Two key Trump officials, Secretary of State Rex Tillerson and National Security Adviser H.R. McMaster, told interviewers that at a May 10 White House meeting with two Russian diplomats, Trump brought up Comey's ouster the day before in an effort to show how "distracted" he had been by Comey's investigation of possible Trump campaign collusion with Moscow interests to help him win the election.
According to a New York Times report Friday, Trump told Russian Foreign Minister Sergey Lavrov and Moscow's U.S. ambassador, Sergey Kislyak, that Comey was "a real nutjob" and that his removal would relieve "great pressure." Some opposition Democratic lawmakers say that Trump's dismissal of the official investigating him amounts to obstruction of justice, an impeachable offense.
Another Times story said Comey's notes from a February meeting with Trump the day after he fired his first national security adviser, Michael Flynn, showed that he urged Comey to drop his probe of Flynn's calls to Kislyak.
McMaster told ABC, "The gist of the conversation was that the president feels as if he is hamstrung in his ability to work with Russia to find areas of cooperation because this has been obviously so much in the news."
Tillerson told Fox News that Trump was also trying to convey to the Russians that he was "not going to be distracted by all these issues at home that affect us domestically."
Republican Senator John McCain, a frequent Trump critic, told Fox News that he was "almost speechless" that Trump would describe Comey in such negative terms. The White House has not denied Trump's attack on Comey while condemning leaks of the Oval Office meeting.
"I don't know why someone would say something like that," McCain said, but stopped short of saying Comey's firing was an effort to impede the FBI's investigation.
"I don't think it was a wise thing to do," McCain said. "Mr. Comey was highly respected and highly regarded and so I can't explain it."
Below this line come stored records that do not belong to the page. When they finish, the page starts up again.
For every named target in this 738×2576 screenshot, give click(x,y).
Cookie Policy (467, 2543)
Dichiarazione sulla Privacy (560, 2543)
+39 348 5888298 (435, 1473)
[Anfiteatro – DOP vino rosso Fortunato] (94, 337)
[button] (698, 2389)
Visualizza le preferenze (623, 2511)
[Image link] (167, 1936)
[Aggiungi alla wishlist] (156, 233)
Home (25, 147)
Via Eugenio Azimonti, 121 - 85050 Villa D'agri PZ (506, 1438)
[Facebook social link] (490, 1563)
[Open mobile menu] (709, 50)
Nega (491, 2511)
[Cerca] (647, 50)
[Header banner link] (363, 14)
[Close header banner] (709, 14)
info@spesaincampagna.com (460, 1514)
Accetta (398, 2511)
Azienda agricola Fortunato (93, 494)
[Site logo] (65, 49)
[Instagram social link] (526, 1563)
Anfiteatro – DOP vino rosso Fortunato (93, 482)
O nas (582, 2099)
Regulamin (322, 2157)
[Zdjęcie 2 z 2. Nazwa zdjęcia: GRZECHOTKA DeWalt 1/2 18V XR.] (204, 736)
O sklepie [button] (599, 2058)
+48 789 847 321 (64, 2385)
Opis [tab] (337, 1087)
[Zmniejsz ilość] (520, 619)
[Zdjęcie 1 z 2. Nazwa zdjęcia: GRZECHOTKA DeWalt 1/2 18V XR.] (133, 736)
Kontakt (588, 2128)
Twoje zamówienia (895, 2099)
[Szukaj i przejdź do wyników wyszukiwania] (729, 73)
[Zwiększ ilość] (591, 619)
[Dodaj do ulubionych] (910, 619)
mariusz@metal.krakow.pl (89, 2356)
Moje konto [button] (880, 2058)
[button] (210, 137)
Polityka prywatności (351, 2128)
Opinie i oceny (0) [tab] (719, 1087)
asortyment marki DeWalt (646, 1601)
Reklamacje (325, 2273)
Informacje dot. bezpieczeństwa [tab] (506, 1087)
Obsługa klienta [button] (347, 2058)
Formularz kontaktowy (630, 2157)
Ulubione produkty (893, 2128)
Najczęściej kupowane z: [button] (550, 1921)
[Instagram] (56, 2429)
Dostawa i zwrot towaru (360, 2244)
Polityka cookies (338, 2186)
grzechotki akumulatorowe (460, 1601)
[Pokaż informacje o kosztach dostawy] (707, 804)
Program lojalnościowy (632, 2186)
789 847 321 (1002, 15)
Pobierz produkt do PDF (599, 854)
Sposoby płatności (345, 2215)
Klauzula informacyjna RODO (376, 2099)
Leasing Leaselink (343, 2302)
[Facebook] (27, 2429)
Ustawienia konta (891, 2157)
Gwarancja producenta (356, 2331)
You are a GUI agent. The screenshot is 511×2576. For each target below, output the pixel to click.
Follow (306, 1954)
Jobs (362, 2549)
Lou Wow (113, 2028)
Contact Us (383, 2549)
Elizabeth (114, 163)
Even with Trump dismissing Comey, Robert Mueller, Comey's predecessor as director of the Federal Bureau of Investigation, the country's top law enforcement agency, was named this past week as special prosecutor to investigate Russia's meddling in the election and whether any Trump aides colluded with Moscow to boost Trump's chances of defeating his Democratic challenger, Hillary Clinton.
The U.S. intelligence community has concluded Moscow hacked into the computer of Clinton campaign chief John Podesta, with the anti-secrecy group WikiLeaks subsequently releasing thousands of his emails in the weeks just before last November's election, depicting embarrassing behind-the-scenes efforts by Democratic operatives to help Clinton win the party's presidential nomination.
Another Republican lawmaker, Senator Marco Rubio, said, "If any president tries to impede an investigation ... no matter who it is, by interfering with the FBI, yes, that would be problematic. That would be not just problematic, it would be obviously a potential obstruction of justice that people have to make a decision on."
Rubio said, however, that he would reserve judgment until he has heard Comey's public testimony before a congressional panel in the coming weeks about his contacts with Trump.